### TASK STATEMENT
Copy the records below exactly as they appear.

(Collected data entries)
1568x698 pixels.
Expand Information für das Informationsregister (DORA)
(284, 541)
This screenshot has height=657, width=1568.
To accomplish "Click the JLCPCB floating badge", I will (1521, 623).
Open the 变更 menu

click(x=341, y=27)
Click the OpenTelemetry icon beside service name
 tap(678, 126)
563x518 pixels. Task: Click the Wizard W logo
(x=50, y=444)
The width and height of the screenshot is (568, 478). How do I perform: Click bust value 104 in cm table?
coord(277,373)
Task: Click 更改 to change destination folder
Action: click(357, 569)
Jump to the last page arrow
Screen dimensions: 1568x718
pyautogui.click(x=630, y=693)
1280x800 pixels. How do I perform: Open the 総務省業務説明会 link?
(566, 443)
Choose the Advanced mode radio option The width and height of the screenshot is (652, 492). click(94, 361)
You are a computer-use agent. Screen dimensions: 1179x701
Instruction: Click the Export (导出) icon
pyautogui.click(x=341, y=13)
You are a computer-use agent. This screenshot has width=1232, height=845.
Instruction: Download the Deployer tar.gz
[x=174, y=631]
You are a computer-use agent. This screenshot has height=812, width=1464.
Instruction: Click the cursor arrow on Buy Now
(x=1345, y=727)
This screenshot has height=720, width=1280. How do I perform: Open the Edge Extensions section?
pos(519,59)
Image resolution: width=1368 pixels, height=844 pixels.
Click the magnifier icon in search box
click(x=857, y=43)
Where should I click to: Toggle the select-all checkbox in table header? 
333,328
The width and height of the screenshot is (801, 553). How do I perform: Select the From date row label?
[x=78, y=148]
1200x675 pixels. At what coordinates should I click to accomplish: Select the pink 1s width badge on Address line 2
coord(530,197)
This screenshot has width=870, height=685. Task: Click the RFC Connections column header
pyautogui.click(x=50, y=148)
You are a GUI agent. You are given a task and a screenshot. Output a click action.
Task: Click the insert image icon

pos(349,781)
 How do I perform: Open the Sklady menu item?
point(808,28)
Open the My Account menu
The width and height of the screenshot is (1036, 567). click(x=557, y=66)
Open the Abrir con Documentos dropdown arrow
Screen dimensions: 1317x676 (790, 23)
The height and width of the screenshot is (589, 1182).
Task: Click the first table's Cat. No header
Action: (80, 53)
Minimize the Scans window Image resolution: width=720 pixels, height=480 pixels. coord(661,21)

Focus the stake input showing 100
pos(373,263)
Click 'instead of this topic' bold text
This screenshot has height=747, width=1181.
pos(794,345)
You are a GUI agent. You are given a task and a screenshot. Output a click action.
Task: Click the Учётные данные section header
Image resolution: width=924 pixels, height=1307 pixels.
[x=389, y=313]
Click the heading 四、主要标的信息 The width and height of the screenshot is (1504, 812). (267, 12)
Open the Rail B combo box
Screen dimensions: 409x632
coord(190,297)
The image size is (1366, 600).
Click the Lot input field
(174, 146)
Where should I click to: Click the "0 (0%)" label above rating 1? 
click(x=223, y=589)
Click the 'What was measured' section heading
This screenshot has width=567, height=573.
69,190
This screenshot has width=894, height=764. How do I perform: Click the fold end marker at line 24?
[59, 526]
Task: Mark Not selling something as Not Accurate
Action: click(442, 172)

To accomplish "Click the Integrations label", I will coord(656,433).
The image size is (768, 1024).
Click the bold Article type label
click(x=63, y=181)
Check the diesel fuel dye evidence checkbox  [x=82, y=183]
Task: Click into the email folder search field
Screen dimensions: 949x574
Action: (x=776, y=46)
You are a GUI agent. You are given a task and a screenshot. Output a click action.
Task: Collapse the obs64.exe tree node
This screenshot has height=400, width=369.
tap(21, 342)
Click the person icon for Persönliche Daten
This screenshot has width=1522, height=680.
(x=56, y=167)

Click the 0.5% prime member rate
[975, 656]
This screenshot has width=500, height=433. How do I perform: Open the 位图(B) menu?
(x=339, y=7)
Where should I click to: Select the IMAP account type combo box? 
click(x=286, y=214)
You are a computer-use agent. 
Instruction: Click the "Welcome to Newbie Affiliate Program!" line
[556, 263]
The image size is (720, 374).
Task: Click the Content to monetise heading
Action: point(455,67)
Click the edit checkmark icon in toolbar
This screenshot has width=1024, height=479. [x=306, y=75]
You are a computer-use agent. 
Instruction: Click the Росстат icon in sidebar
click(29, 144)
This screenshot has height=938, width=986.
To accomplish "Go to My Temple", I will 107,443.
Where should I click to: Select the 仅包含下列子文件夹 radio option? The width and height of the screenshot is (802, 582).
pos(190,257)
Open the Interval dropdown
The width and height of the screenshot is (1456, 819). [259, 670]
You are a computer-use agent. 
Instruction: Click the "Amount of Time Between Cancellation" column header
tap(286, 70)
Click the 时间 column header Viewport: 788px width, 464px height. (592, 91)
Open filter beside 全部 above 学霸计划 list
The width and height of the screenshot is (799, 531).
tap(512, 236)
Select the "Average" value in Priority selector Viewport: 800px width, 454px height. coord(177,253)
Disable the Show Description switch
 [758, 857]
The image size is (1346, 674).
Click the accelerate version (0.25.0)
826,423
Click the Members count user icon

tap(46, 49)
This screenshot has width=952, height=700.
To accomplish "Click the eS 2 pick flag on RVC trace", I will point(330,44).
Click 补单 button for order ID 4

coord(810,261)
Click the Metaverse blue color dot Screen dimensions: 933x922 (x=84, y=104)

### SOLUTION TO THE EXERCISE
1568x698 pixels.
Expand Information für das Informationsregister (DORA)
(284, 541)
This screenshot has height=657, width=1568.
To accomplish "Click the JLCPCB floating badge", I will (1521, 623).
Open the 变更 menu

click(x=341, y=27)
Click the OpenTelemetry icon beside service name
 tap(678, 126)
563x518 pixels. Task: Click the Wizard W logo
(x=50, y=444)
The width and height of the screenshot is (568, 478). How do I perform: Click bust value 104 in cm table?
coord(277,373)
Task: Click 更改 to change destination folder
Action: click(357, 569)
Jump to the last page arrow
Screen dimensions: 1568x718
pyautogui.click(x=630, y=693)
1280x800 pixels. How do I perform: Open the 総務省業務説明会 link?
(566, 443)
Choose the Advanced mode radio option The width and height of the screenshot is (652, 492). click(94, 361)
You are a computer-use agent. Screen dimensions: 1179x701
Instruction: Click the Export (导出) icon
pyautogui.click(x=341, y=13)
You are a computer-use agent. This screenshot has width=1232, height=845.
Instruction: Download the Deployer tar.gz
[x=174, y=631]
You are a computer-use agent. This screenshot has height=812, width=1464.
Instruction: Click the cursor arrow on Buy Now
(x=1345, y=727)
This screenshot has height=720, width=1280. How do I perform: Open the Edge Extensions section?
pos(519,59)
Image resolution: width=1368 pixels, height=844 pixels.
Click the magnifier icon in search box
click(x=857, y=43)
Where should I click to: Toggle the select-all checkbox in table header? 
333,328
The width and height of the screenshot is (801, 553). How do I perform: Select the From date row label?
[x=78, y=148]
1200x675 pixels. At what coordinates should I click to accomplish: Select the pink 1s width badge on Address line 2
coord(530,197)
This screenshot has width=870, height=685. Task: Click the RFC Connections column header
pyautogui.click(x=50, y=148)
You are a GUI agent. You are given a task and a screenshot. Output a click action.
Task: Click the insert image icon

pos(349,781)
 How do I perform: Open the Sklady menu item?
point(808,28)
Open the My Account menu
The width and height of the screenshot is (1036, 567). click(x=557, y=66)
Open the Abrir con Documentos dropdown arrow
Screen dimensions: 1317x676 (790, 23)
The height and width of the screenshot is (589, 1182).
Task: Click the first table's Cat. No header
Action: (80, 53)
Minimize the Scans window Image resolution: width=720 pixels, height=480 pixels. coord(661,21)

Focus the stake input showing 100
pos(373,263)
Click 'instead of this topic' bold text
This screenshot has height=747, width=1181.
pos(794,345)
You are a GUI agent. You are given a task and a screenshot. Output a click action.
Task: Click the Учётные данные section header
Image resolution: width=924 pixels, height=1307 pixels.
[x=389, y=313]
Click the heading 四、主要标的信息 The width and height of the screenshot is (1504, 812). (267, 12)
Open the Rail B combo box
Screen dimensions: 409x632
coord(190,297)
The image size is (1366, 600).
Click the Lot input field
(174, 146)
Where should I click to: Click the "0 (0%)" label above rating 1? 
click(x=223, y=589)
Click the 'What was measured' section heading
This screenshot has width=567, height=573.
69,190
This screenshot has width=894, height=764. How do I perform: Click the fold end marker at line 24?
[59, 526]
Task: Mark Not selling something as Not Accurate
Action: click(442, 172)

To accomplish "Click the Integrations label", I will coord(656,433).
The image size is (768, 1024).
Click the bold Article type label
click(x=63, y=181)
Check the diesel fuel dye evidence checkbox  [x=82, y=183]
Task: Click into the email folder search field
Screen dimensions: 949x574
Action: (x=776, y=46)
You are a GUI agent. You are given a task and a screenshot. Output a click action.
Task: Collapse the obs64.exe tree node
This screenshot has height=400, width=369.
tap(21, 342)
Click the person icon for Persönliche Daten
This screenshot has width=1522, height=680.
(x=56, y=167)

Click the 0.5% prime member rate
[975, 656]
This screenshot has width=500, height=433. How do I perform: Open the 位图(B) menu?
(x=339, y=7)
Where should I click to: Select the IMAP account type combo box? 
click(x=286, y=214)
You are a computer-use agent. 
Instruction: Click the "Welcome to Newbie Affiliate Program!" line
[556, 263]
The image size is (720, 374).
Task: Click the Content to monetise heading
Action: point(455,67)
Click the edit checkmark icon in toolbar
This screenshot has width=1024, height=479. [x=306, y=75]
You are a computer-use agent. 
Instruction: Click the Росстат icon in sidebar
click(29, 144)
This screenshot has height=938, width=986.
To accomplish "Go to My Temple", I will 107,443.
Where should I click to: Select the 仅包含下列子文件夹 radio option? The width and height of the screenshot is (802, 582).
pos(190,257)
Open the Interval dropdown
The width and height of the screenshot is (1456, 819). [259, 670]
You are a computer-use agent. 
Instruction: Click the "Amount of Time Between Cancellation" column header
tap(286, 70)
Click the 时间 column header Viewport: 788px width, 464px height. (592, 91)
Open filter beside 全部 above 学霸计划 list
The width and height of the screenshot is (799, 531).
tap(512, 236)
Select the "Average" value in Priority selector Viewport: 800px width, 454px height. coord(177,253)
Disable the Show Description switch
 [758, 857]
The image size is (1346, 674).
Click the accelerate version (0.25.0)
826,423
Click the Members count user icon

tap(46, 49)
This screenshot has width=952, height=700.
To accomplish "Click the eS 2 pick flag on RVC trace", I will point(330,44).
Click 补单 button for order ID 4

coord(810,261)
Click the Metaverse blue color dot Screen dimensions: 933x922 (x=84, y=104)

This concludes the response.